There is a lot you can learn from high performing salespeople. But there are also problems with trying to model your top performers directly.
High performing salespeople’s effectiveness allows them to win more deals with less activity than their peers.
One of the primary challenges you have when you use them as a model is that it is difficult for most reps to model their effectiveness. Some top 20% salespeople produce greater results with less activity. In many cases, poor performing salespeople find themselves in this category because they aren’t doing enough of the work necessary to create new opportunities (i.e. prospecting). Coupling low activity with a low effectiveness, using something like win rate as a measurement, only worsens their performance.
Producing better results means pulling the Gaussian curve to the right, moving every rep towards the best performance possible. More activity provides more opportunities to learn, to make distinctions about what works and what doesn’t, and more coaching to improve their effectiveness over time.

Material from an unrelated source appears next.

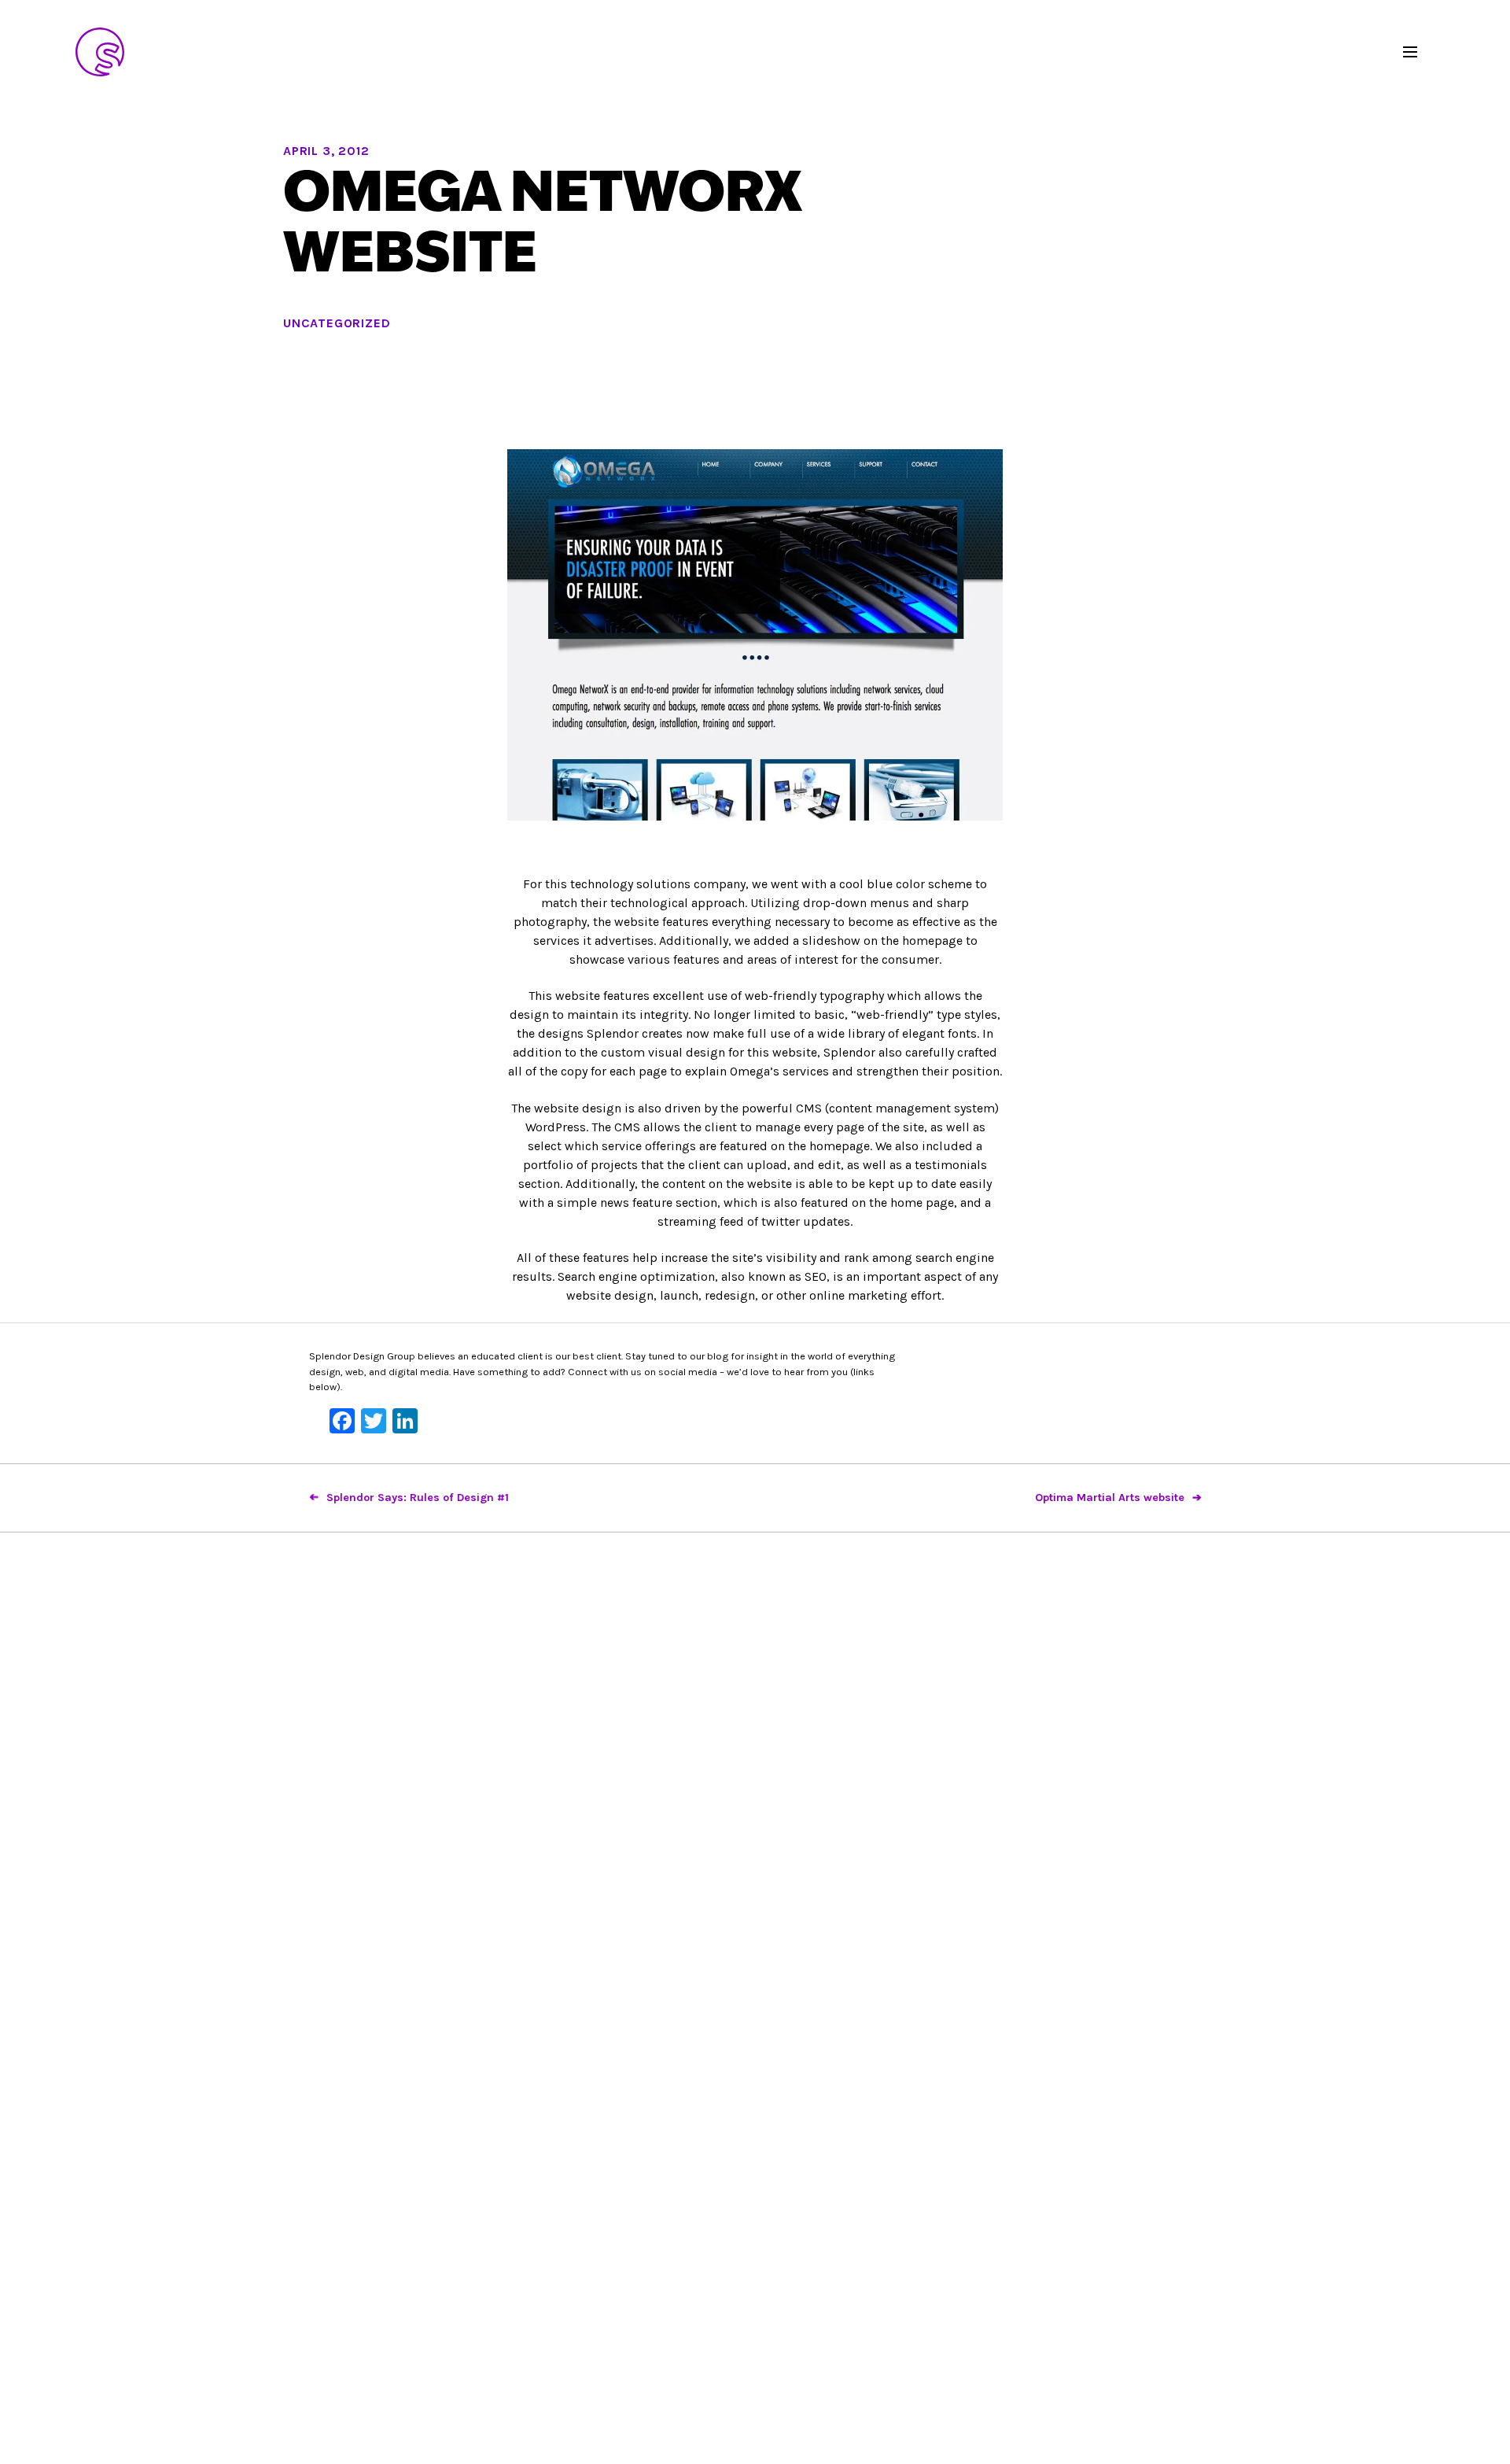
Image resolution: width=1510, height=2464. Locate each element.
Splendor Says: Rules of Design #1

Many high performing salespeople have very strong intangibles, many of which are difficult to replicate.
Here we run dead into the old question about whether salespeople are born or made. The answer is that salespeople can be made. But many are born with a set of intangibles that make selling easier for them.
Some people are charismatic, possessing the intangible that causes people to be attracted to them very quickly and with no effort on their part. Others have very fast rapport skills, allowing them to connect with people, causing them to engage with these reps without needing time to develop the relationship. Other salespeople have the type of business experience and demeanor that looks like executive presence and allows them to have their advice heard, received, and taken.
None of this is to say that one must have all these intangibles to succeed, and there as many different types of clients with different preferences when it comes to what the right partner looks like to them.
But the intangibles that make success easier for some than others are difficult to replicate in others, meaning that you may not be able to model some of what make them successful.
High performing salespeople win larger deals and their success gives them more time and space to focus on larger deals.
One thing you’ll notice about the top of any stack ranking of salespeople is that they didn’t get there by winning a lot of small deals. I would like to write that it is rare that you see a rep at the top of the stack with small deals, but because I have never seen that myself, I am not sure it has ever happened.
The best performing reps tend win large deals—and with higher success rates than their peers. It takes time for salespeople to learn to sell larger, more complex deals-especially those that require consensus from a large group of stakeholders. Learning requires an investment in development and coaching. One of the reasons successful reps do well is because they win large deals, and winning these deals provides them with the time and space to pursue other large deals, a luxury other reps cannot afford.
There is much to learn from people who produce a result you want. But not everything is easy to replicate, and not many are achieved without great effort—and time.